Supplied data Block Start
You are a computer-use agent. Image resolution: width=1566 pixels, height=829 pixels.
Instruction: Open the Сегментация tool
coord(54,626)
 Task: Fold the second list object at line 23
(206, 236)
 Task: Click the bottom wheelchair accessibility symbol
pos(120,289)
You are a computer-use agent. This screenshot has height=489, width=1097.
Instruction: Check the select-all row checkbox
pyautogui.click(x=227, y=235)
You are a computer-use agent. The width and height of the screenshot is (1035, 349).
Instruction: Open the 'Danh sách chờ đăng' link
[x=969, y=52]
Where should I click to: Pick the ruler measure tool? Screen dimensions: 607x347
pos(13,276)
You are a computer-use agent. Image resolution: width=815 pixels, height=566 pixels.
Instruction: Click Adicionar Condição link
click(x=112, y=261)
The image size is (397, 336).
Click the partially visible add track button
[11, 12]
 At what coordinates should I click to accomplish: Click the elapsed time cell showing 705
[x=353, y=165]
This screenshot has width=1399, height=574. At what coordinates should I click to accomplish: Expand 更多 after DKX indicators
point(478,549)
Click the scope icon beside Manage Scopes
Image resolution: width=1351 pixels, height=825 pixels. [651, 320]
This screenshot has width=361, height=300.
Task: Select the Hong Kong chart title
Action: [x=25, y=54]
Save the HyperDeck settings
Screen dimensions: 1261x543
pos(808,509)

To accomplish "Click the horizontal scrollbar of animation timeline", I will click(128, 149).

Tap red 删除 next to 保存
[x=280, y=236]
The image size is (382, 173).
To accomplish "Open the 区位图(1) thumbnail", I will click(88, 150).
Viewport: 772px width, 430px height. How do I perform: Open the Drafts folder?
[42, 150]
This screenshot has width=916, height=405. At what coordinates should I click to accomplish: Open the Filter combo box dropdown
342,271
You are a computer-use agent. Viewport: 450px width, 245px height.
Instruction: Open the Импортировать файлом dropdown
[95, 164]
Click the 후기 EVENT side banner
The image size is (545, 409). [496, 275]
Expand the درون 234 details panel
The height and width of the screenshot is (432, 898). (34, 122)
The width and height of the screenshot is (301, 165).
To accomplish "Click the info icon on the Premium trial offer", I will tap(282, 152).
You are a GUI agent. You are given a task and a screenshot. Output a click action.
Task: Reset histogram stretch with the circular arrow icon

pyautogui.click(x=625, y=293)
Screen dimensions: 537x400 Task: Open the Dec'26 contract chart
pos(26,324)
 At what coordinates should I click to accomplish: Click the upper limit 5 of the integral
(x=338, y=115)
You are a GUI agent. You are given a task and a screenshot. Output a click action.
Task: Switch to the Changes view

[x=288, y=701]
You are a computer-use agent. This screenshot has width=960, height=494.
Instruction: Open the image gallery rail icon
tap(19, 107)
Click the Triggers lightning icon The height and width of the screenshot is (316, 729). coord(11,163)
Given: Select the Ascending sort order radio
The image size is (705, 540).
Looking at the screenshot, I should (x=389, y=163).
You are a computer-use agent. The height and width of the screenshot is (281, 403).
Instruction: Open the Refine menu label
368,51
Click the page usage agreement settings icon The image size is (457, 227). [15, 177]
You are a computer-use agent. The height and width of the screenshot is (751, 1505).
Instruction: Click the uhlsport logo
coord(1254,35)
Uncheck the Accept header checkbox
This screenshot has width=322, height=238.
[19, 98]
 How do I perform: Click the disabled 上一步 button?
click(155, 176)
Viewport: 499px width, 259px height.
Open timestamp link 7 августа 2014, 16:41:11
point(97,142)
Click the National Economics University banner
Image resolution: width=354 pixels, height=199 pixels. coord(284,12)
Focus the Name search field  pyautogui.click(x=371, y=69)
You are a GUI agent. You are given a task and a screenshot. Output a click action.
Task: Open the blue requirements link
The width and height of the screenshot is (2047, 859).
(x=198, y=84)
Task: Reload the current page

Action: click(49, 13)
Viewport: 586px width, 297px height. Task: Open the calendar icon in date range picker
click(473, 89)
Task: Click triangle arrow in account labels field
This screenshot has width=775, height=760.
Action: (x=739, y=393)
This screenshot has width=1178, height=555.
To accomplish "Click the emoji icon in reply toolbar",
Supplied data Block End
== Task to carry out ==
Only lines containing "settings" belong in the answer; copy every such line from the records.

== Answer to the exercise ==
Save the HyperDeck settings
Click the page usage agreement settings icon The image size is (457, 227). [15, 177]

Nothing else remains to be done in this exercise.